Start of Data provided

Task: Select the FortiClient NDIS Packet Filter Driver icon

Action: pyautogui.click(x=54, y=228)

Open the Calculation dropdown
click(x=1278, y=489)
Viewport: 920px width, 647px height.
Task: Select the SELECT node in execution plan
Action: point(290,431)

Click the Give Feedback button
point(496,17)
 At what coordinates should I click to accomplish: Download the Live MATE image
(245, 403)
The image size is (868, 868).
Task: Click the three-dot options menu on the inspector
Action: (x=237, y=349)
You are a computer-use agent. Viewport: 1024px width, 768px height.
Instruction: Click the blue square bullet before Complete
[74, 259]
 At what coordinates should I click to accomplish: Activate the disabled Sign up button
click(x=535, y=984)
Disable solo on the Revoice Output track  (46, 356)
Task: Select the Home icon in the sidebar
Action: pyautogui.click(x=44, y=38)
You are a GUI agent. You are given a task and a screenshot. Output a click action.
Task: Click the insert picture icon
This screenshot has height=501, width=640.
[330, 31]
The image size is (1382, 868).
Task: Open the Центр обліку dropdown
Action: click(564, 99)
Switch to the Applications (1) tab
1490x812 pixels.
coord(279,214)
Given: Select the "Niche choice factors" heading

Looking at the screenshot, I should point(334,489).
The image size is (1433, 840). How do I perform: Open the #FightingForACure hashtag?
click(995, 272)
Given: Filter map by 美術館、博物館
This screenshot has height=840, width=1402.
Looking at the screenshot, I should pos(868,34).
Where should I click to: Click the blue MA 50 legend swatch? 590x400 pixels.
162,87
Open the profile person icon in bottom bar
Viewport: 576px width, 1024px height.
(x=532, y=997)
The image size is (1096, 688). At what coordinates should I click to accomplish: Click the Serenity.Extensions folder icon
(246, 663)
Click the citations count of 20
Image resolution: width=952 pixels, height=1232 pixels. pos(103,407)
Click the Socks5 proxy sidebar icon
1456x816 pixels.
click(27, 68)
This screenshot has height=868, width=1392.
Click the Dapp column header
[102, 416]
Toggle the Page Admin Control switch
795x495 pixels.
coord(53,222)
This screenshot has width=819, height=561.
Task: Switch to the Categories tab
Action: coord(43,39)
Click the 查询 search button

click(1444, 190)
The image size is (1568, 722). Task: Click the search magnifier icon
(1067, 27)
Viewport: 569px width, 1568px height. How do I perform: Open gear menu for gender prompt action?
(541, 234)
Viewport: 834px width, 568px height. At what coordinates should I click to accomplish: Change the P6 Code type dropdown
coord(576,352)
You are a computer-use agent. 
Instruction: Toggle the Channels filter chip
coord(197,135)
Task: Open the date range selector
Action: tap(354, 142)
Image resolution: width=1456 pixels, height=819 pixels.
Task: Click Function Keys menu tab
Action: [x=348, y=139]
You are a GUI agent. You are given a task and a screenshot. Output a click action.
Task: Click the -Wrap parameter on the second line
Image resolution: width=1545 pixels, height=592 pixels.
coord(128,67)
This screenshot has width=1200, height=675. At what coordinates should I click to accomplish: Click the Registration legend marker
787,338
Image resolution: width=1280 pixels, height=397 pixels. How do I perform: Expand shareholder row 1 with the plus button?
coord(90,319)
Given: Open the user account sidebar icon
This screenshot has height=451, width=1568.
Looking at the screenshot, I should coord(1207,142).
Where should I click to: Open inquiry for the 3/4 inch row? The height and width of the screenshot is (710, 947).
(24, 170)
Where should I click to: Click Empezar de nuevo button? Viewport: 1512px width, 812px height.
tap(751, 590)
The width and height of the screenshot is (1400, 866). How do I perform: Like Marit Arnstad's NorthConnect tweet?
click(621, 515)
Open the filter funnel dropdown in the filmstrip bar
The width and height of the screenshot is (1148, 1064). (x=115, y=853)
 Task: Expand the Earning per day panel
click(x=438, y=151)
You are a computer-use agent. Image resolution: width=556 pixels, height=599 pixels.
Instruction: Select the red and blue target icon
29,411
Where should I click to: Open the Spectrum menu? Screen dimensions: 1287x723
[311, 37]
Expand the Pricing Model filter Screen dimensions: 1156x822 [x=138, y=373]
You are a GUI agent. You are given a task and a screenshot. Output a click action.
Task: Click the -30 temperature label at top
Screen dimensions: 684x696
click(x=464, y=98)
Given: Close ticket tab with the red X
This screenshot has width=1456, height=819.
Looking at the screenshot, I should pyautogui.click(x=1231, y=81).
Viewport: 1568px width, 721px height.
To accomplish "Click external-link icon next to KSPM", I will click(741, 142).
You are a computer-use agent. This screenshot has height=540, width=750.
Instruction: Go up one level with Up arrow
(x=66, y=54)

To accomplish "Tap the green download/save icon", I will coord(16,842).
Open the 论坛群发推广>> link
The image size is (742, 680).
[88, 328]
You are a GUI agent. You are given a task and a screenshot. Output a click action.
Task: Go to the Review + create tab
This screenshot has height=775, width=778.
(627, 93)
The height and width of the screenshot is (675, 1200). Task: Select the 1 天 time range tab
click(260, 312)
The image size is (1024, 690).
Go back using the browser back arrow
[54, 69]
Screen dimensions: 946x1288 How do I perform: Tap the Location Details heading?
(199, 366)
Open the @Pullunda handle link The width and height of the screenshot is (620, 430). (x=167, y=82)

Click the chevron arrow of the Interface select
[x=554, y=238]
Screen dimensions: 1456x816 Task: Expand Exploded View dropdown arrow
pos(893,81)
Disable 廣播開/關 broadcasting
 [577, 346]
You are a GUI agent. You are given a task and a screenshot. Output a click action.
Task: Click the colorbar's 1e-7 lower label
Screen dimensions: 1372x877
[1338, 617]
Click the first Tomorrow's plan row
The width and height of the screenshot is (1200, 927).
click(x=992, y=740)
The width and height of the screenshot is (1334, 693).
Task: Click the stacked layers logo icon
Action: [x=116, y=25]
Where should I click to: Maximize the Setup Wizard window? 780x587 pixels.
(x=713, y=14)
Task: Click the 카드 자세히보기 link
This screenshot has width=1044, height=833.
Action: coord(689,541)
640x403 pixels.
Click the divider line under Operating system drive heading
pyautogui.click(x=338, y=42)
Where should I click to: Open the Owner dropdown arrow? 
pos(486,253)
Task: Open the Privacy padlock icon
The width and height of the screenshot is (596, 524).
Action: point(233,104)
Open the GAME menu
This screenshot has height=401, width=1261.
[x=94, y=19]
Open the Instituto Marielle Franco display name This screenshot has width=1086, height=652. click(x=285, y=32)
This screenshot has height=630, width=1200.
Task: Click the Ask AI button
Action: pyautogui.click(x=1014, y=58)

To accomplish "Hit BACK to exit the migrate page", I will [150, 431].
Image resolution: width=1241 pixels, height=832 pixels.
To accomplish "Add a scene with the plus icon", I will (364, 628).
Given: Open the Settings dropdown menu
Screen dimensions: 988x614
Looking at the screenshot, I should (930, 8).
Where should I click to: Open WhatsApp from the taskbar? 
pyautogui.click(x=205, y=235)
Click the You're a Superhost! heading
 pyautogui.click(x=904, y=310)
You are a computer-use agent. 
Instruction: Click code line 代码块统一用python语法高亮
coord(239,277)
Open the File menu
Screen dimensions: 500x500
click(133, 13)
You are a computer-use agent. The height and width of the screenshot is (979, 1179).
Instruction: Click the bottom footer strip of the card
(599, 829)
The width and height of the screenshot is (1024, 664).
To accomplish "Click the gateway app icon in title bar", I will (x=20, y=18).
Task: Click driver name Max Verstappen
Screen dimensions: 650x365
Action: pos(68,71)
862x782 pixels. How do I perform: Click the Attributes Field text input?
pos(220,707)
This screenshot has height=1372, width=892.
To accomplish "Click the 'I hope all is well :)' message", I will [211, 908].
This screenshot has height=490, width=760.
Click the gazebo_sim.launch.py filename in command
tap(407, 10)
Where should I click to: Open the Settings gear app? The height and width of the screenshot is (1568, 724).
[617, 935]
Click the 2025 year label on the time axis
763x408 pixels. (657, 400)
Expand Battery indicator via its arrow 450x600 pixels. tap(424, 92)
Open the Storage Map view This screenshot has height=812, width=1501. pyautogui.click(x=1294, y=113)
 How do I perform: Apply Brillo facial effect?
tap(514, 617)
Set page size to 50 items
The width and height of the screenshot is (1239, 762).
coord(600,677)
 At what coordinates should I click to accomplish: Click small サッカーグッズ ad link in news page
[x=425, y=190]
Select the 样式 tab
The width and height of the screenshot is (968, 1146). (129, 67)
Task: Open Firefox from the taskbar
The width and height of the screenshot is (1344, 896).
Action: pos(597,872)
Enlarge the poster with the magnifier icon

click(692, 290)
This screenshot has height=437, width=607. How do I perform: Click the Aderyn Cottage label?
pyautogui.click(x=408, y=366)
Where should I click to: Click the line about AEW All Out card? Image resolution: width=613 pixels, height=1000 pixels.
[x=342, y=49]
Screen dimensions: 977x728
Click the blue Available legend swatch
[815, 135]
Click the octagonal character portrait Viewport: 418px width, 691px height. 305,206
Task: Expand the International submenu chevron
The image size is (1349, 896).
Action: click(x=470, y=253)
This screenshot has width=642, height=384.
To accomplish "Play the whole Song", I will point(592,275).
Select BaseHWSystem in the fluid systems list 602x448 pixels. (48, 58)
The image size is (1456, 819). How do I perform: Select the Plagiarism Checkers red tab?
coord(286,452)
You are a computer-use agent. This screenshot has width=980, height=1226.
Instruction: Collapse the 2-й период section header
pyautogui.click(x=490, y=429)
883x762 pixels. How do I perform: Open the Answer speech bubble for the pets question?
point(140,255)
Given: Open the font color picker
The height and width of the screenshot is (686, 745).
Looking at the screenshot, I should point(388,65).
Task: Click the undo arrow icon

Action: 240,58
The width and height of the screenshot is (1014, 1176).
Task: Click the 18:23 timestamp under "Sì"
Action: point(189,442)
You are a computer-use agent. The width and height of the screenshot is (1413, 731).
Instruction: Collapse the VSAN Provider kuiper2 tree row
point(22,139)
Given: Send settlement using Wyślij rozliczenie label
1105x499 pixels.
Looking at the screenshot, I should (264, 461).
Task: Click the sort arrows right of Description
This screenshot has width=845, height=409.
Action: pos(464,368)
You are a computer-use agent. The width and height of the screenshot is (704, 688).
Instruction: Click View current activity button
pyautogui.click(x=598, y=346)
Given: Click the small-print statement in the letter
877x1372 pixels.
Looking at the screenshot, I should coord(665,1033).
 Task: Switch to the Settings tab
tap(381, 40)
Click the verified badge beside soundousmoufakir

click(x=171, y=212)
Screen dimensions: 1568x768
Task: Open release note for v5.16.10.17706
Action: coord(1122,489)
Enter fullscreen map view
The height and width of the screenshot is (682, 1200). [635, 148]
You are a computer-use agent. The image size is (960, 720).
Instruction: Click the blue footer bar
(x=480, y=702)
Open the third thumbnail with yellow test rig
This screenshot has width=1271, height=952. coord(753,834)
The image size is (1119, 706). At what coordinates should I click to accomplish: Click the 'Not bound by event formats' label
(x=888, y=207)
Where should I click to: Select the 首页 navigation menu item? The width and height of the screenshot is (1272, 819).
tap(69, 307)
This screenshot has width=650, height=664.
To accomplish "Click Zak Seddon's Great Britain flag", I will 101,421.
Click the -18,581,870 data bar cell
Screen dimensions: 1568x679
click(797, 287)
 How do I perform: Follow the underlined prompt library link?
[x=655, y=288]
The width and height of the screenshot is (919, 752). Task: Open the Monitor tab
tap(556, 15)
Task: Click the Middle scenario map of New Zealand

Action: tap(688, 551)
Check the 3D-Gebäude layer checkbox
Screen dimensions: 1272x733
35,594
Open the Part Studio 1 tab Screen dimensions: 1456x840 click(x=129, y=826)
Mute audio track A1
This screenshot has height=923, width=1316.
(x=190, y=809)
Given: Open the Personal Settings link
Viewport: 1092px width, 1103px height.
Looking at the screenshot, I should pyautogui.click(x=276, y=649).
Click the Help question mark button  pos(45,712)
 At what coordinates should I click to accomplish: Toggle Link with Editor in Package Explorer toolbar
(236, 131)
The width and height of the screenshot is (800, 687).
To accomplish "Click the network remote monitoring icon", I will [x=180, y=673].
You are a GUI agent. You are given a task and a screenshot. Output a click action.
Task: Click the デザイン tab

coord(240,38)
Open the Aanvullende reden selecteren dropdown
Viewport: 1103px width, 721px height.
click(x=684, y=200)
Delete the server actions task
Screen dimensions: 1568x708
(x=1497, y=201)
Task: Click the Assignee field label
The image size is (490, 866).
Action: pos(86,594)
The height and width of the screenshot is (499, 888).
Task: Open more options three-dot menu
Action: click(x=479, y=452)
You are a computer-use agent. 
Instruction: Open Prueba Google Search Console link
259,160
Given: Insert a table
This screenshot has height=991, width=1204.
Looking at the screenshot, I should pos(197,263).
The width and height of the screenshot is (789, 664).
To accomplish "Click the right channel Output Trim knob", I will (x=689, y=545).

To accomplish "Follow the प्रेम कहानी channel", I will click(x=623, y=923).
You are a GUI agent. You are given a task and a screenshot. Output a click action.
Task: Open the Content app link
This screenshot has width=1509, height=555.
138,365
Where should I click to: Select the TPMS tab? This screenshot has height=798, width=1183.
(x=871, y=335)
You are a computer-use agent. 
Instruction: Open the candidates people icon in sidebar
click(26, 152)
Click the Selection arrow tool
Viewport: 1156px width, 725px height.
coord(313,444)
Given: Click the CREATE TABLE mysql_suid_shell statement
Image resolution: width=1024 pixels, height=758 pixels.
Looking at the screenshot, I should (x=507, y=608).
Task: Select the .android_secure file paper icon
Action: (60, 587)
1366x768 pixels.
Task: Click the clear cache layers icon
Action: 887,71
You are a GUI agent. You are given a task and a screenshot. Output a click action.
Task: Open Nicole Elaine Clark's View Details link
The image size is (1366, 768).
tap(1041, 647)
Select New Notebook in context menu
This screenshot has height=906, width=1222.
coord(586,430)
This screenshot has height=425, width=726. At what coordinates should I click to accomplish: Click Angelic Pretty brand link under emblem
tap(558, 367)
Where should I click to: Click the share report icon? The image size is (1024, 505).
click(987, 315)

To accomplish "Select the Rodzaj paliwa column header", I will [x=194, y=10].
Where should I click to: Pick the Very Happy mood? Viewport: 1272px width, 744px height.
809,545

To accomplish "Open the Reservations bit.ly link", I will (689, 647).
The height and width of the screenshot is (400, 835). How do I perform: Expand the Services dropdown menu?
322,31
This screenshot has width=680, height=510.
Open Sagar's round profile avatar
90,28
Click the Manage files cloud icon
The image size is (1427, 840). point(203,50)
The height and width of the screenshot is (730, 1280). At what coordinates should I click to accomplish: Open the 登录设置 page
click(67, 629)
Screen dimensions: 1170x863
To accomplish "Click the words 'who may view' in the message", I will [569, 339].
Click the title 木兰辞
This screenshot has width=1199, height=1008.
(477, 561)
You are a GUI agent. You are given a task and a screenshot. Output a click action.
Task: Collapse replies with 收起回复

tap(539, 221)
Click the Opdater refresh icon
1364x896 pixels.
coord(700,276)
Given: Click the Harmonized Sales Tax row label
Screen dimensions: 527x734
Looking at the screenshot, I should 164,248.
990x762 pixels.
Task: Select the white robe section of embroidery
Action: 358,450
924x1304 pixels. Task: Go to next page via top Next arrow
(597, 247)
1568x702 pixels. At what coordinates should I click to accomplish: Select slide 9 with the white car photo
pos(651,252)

End of Data provided

Work to be completed => Take every line from the data that contains the word "title".

Exercise answer =>
To accomplish "Click the gateway app icon in title bar", I will (x=20, y=18).
Click the title 木兰辞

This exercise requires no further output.